Le projet d’accueil temporaire de migrants en provenance des États-Unis continue de susciter de vives réactions en République démocratique du Congo. La coalition d’opposition Lamuka, ainsi que le parti ADD Congo, ont officiellement exprimé leur désaccord, appelant à une réévaluation de cette initiative jugée sensible.
Dans une déclaration rendue publique ce mardi 7 avril 2026, ces formations politiques dénoncent une décision « aux implications majeures » pour le pays. Elles exhortent les autorités congolaises et leurs partenaires internationaux à privilégier les intérêts nationaux et à garantir une transparence totale autour de cet accord.
Cette prise de position intervient dans un contexte où le gouvernement congolais a récemment apporté des précisions sur la mise en place d’un dispositif d’accueil temporaire de ressortissants de pays tiers, dans le cadre d’un partenariat avec les États-Unis.

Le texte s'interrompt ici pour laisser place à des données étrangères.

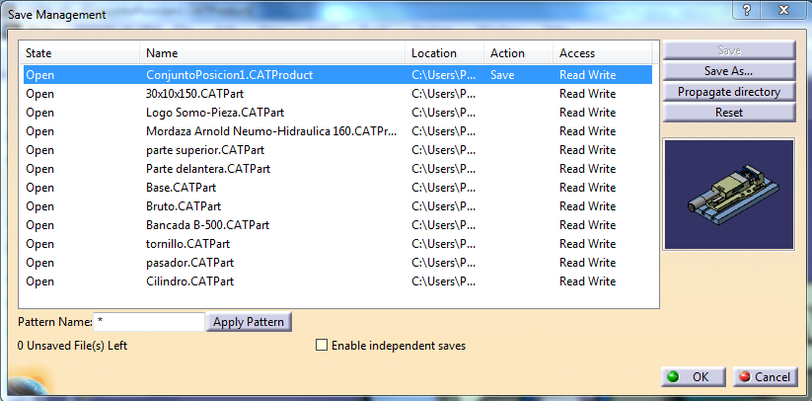The width and height of the screenshot is (812, 401).
Task: Select the Cilindro.CATPart entry
Action: click(189, 281)
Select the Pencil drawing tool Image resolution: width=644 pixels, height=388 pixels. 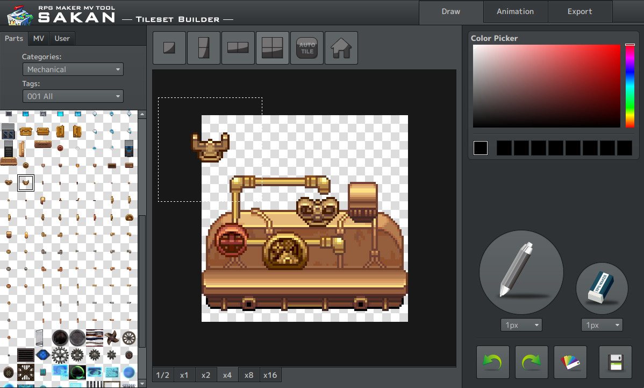click(520, 272)
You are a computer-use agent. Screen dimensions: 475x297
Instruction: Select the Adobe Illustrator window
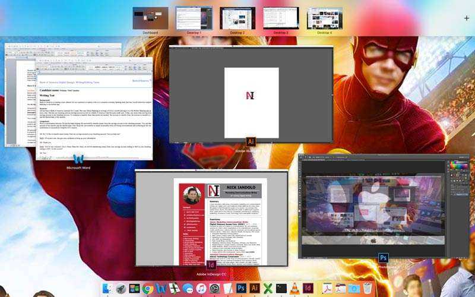(251, 94)
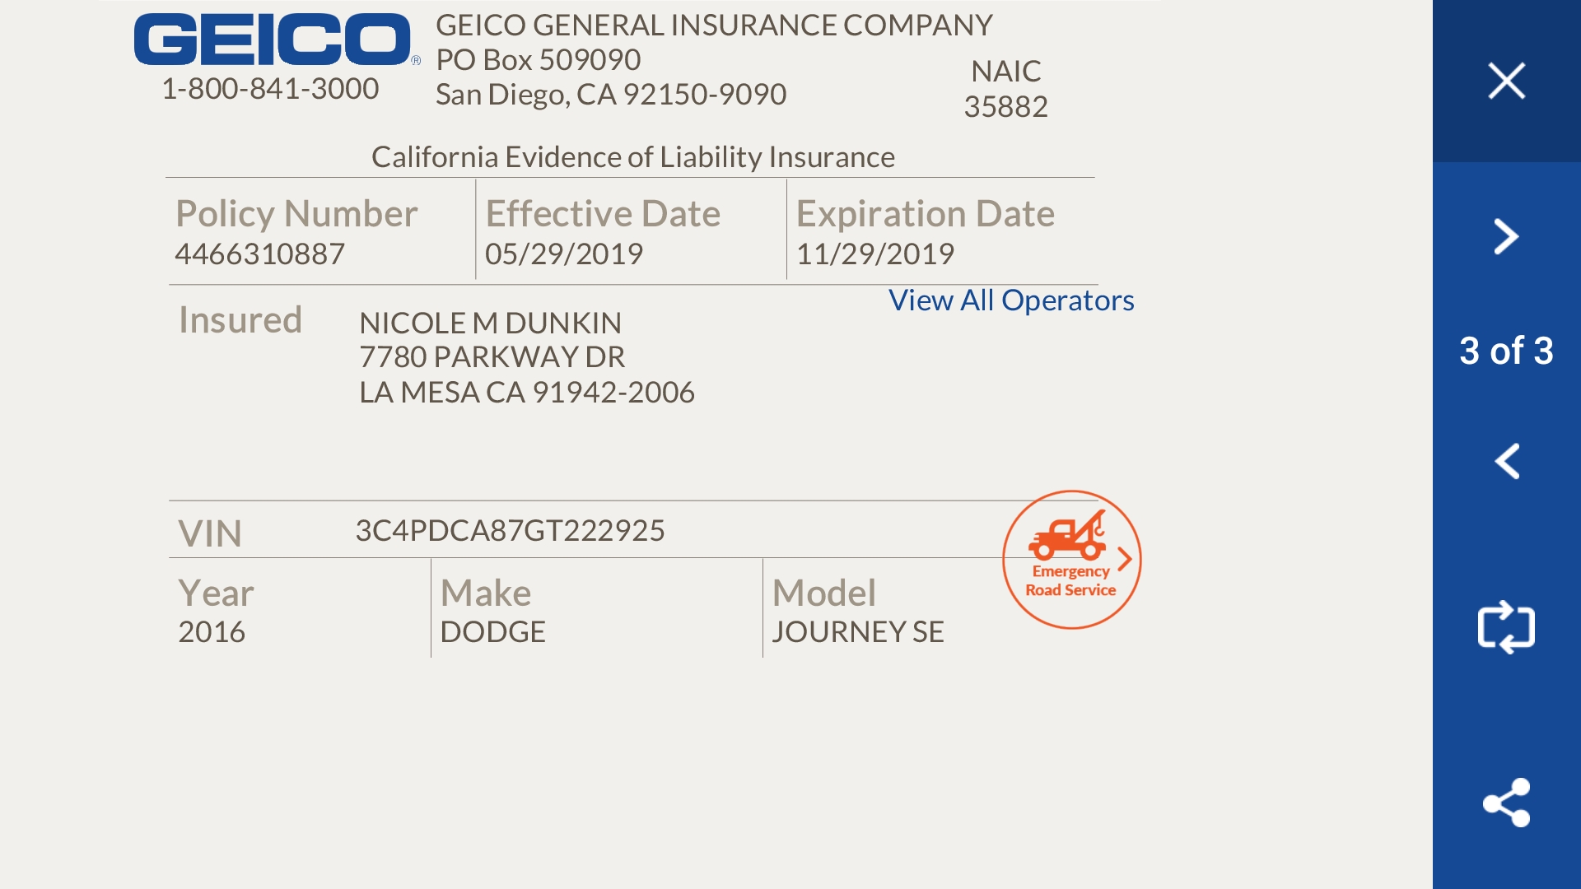Viewport: 1581px width, 889px height.
Task: Tap the share icon
Action: 1506,803
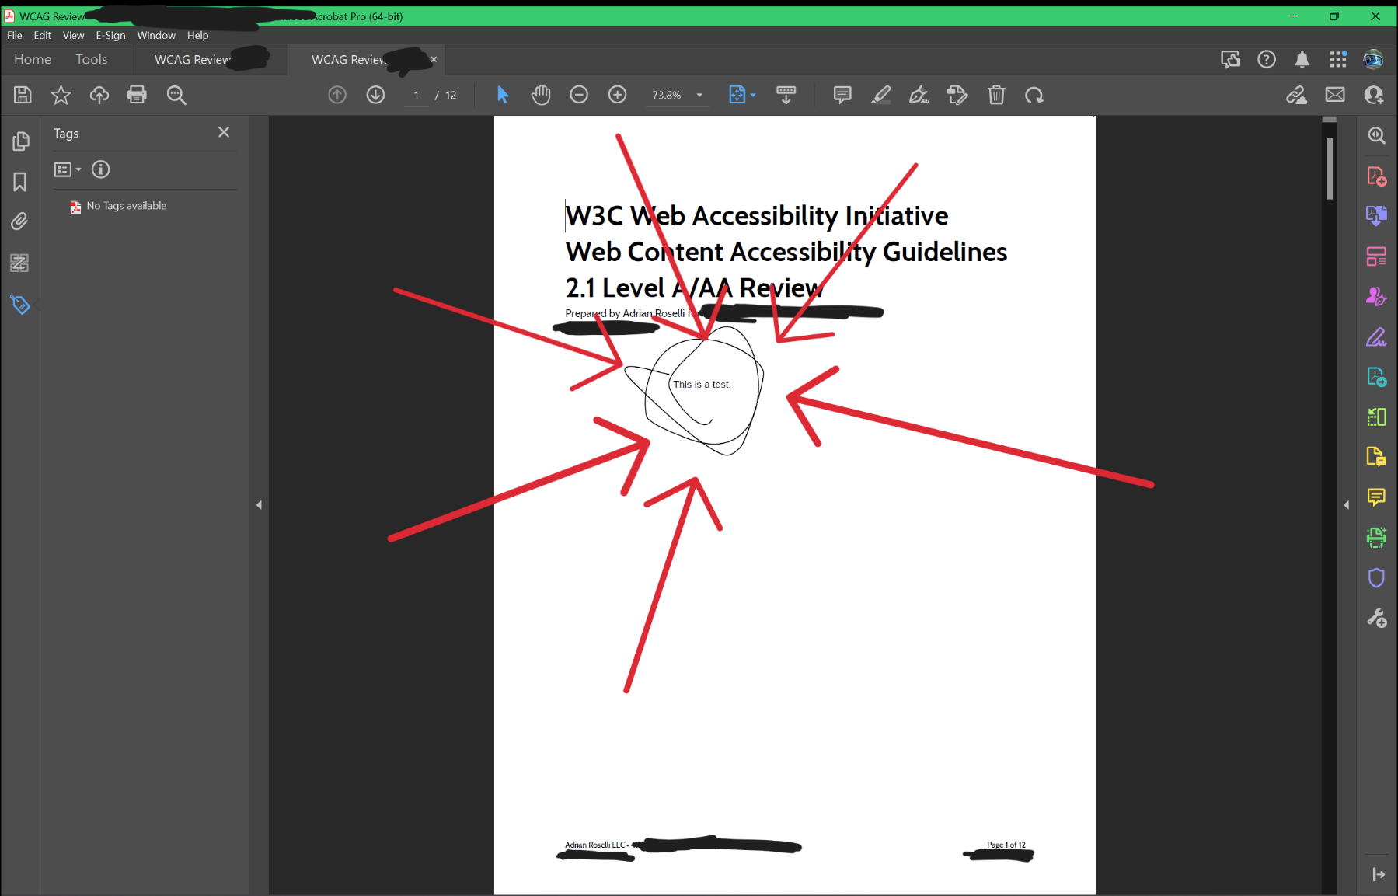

Selon les autorités, ce mécanisme serait strictement encadré, ne représenterait aucune charge financière pour le Trésor public et respecterait pleinement la souveraineté nationale.
Toutefois, plusieurs sources concordantes indiquent que cet accord pourrait inclure l’accueil, dès ce mois d’avril, de migrants expulsés du territoire américain, selon des modalités définies entre les deux parties.
Une perspective qui alimente les inquiétudes d’une partie de la classe politique et de l’opinion publique.
Face à ces zones d’ombre, Lamuka et ADD Congo plaident pour l’ouverture d’un débat national inclusif, estimant que ce projet soulève des questions fondamentales liées à la politique migratoire, à la souveraineté de l’État et aux priorités stratégiques du pays.
Dans l’opinion, le sujet reste profondément clivant. Si certains y voient une opportunité de renforcer la coopération internationale et diplomatique, d’autres redoutent des conséquences à long terme, notamment sur les plans sécuritaire, social et économique.